• _INSTRUCTIONS TO FOLLOW_
Exactly as written, retype the lines that run from the line holding "[Directions] (249, 244)" through the end of the records below. Do not include pictures.

* * * *

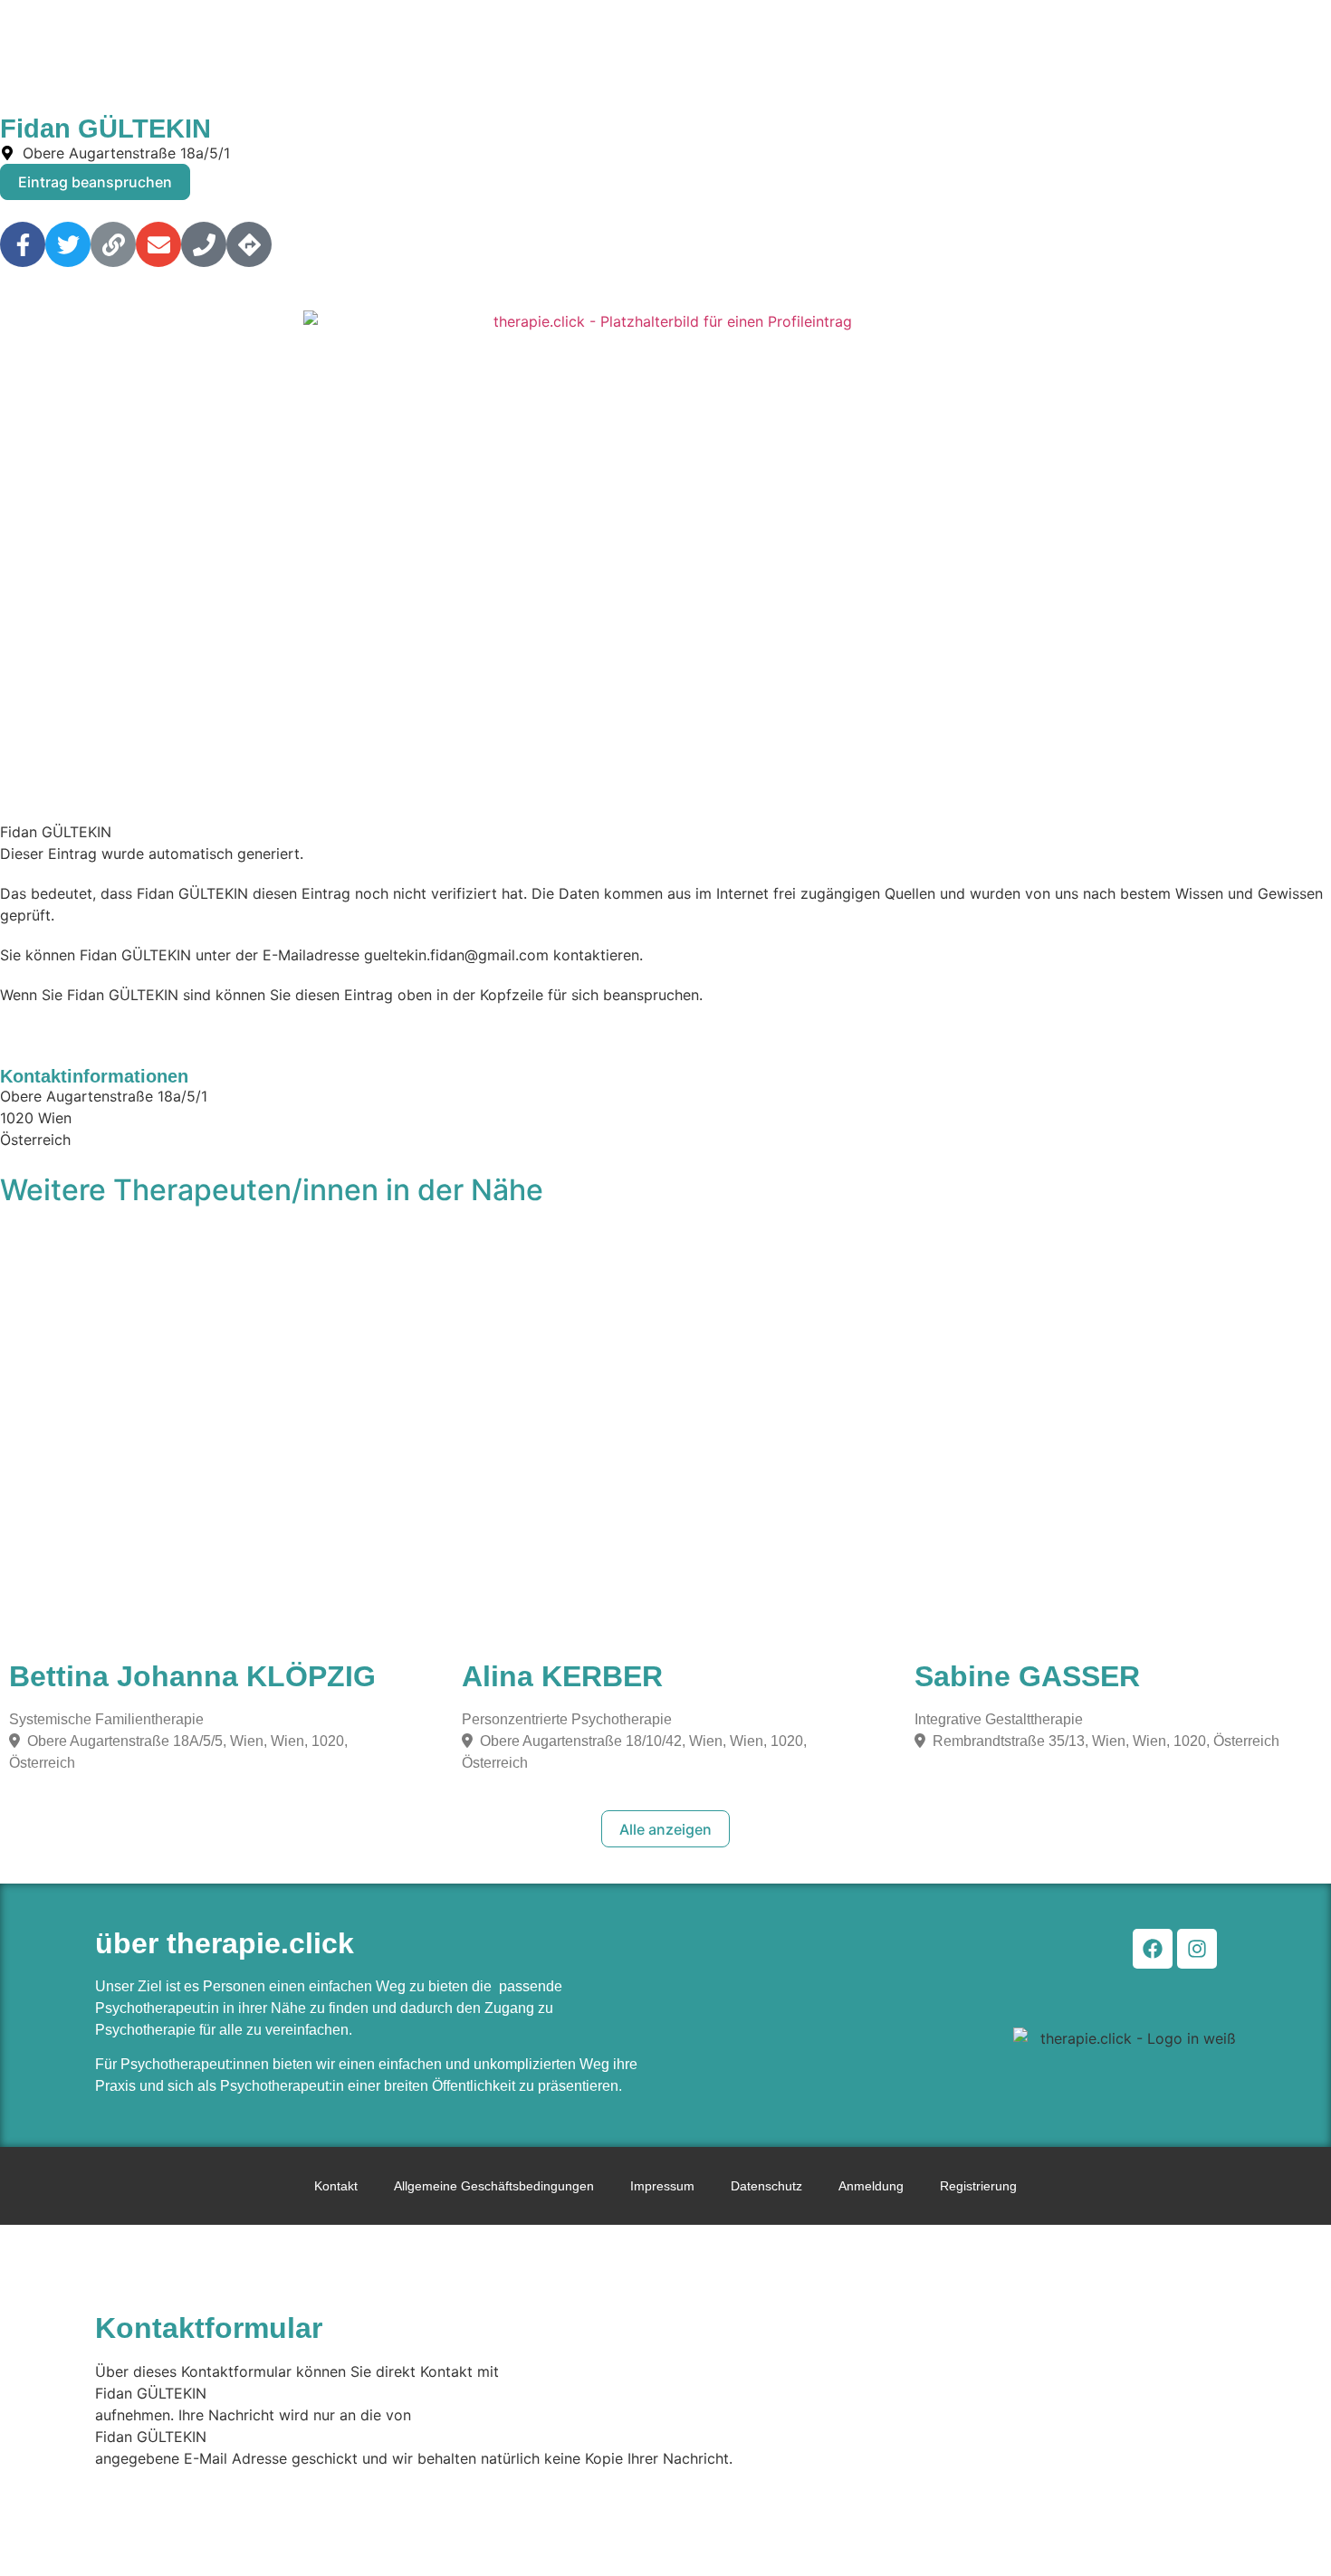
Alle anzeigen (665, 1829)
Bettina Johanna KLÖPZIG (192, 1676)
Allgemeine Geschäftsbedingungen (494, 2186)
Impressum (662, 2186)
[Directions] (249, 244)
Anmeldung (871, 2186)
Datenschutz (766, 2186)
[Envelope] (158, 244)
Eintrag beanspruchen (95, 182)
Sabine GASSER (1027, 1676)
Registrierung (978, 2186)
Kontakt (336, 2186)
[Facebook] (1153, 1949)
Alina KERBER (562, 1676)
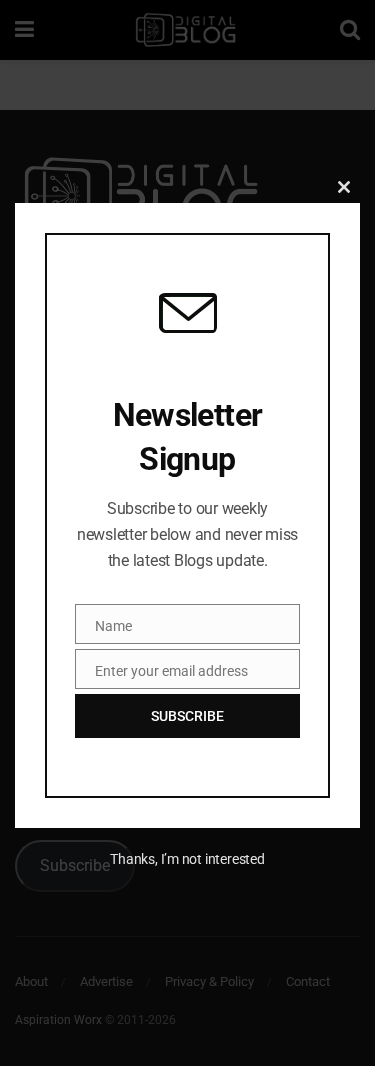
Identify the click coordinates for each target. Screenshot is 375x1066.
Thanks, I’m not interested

* * * *

• _FINISHED TASK_
[Directions] (249, 244)
Anmeldung (871, 2186)
Datenschutz (766, 2186)
[Envelope] (158, 244)
Eintrag beanspruchen (95, 182)
Sabine GASSER (1027, 1676)
Registrierung (978, 2186)
Kontakt (336, 2186)
[Facebook] (1153, 1949)
Alina KERBER (562, 1676)
Identify the click coordinates for each target. Screenshot is 375x1066.
Thanks, I’m not interested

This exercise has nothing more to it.